**The exercise**
Show each line from the items below that contains the word "green".
===== Data records =====
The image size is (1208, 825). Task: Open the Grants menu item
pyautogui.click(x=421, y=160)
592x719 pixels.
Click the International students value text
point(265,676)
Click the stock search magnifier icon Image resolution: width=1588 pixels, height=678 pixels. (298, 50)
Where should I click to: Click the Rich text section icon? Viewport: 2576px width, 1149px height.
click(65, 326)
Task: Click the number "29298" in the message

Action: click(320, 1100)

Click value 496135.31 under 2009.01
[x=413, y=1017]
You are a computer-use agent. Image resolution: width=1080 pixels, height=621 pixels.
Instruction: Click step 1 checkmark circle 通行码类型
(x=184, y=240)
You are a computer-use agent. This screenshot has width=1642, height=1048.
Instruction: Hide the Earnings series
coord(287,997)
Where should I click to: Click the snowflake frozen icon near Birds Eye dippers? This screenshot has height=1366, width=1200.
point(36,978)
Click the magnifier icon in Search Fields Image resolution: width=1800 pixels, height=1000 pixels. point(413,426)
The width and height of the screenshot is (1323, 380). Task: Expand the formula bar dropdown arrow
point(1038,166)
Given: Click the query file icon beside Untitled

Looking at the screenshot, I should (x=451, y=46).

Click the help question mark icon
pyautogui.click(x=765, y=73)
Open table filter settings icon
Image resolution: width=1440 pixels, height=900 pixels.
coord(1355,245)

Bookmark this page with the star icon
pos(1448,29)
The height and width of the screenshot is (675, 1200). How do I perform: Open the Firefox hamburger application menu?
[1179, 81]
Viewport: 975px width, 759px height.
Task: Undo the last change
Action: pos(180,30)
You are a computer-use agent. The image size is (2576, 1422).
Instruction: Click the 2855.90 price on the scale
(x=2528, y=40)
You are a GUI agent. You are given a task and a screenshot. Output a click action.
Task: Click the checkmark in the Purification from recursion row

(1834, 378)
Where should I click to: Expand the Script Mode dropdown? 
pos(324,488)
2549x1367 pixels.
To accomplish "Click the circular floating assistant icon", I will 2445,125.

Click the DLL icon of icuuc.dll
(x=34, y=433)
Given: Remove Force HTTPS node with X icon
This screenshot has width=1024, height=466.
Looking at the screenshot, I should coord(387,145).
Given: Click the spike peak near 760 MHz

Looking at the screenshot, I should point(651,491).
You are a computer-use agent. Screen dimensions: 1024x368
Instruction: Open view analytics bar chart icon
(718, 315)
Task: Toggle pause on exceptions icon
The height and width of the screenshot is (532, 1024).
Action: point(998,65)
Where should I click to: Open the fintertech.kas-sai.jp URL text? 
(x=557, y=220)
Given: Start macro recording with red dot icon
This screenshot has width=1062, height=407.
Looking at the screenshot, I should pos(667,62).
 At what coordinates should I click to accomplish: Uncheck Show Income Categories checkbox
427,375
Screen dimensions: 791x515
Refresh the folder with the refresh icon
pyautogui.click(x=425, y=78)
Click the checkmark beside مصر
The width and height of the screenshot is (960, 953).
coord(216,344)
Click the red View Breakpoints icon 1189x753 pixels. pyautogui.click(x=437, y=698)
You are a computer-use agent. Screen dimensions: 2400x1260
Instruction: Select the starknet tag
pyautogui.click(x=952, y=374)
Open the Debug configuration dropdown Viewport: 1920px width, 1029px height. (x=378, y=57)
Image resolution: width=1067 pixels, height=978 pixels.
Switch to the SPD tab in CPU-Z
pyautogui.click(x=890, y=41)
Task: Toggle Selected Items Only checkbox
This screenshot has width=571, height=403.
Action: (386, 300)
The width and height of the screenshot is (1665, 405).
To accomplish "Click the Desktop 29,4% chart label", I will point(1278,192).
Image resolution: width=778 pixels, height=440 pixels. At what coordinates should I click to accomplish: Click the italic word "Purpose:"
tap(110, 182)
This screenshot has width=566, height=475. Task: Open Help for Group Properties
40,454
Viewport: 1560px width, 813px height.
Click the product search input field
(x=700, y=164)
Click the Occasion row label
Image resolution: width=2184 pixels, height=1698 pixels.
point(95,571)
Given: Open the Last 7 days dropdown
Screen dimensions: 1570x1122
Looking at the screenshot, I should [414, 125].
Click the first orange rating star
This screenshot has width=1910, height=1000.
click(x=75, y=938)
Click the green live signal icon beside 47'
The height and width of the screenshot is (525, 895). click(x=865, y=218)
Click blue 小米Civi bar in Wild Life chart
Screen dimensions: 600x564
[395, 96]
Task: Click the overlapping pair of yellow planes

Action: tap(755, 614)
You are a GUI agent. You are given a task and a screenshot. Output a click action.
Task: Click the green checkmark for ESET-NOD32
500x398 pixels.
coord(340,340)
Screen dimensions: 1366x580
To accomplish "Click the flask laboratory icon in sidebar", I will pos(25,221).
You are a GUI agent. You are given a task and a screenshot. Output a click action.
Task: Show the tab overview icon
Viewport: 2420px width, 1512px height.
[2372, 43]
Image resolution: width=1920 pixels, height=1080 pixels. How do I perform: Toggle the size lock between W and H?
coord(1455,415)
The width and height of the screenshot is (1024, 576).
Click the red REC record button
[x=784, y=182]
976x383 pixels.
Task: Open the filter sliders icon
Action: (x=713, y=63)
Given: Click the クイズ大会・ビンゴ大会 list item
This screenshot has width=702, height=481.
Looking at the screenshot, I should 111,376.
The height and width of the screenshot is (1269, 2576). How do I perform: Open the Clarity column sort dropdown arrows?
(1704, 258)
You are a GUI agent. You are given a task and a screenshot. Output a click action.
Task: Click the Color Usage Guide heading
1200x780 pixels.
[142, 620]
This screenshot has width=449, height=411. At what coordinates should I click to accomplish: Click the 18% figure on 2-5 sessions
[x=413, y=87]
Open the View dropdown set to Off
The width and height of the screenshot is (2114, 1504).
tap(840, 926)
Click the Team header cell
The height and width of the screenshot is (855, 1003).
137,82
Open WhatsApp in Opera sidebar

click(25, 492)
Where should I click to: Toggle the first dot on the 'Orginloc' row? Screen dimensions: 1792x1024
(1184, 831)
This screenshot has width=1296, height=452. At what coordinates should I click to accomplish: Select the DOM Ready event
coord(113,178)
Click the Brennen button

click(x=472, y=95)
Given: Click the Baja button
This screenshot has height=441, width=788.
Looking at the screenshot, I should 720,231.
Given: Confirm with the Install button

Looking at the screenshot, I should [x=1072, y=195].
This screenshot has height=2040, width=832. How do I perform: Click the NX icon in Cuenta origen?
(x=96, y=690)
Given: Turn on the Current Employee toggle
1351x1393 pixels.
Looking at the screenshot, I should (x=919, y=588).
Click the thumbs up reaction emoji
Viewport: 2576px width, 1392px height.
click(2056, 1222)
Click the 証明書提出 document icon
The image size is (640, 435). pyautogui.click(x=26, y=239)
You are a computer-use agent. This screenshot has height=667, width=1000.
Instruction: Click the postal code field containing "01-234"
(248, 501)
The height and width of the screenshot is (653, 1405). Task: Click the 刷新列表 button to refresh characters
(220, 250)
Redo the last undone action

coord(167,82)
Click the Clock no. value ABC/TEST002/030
=====
**Final answer**
Click the green live signal icon beside 47'
Task: Click the green checkmark for ESET-NOD32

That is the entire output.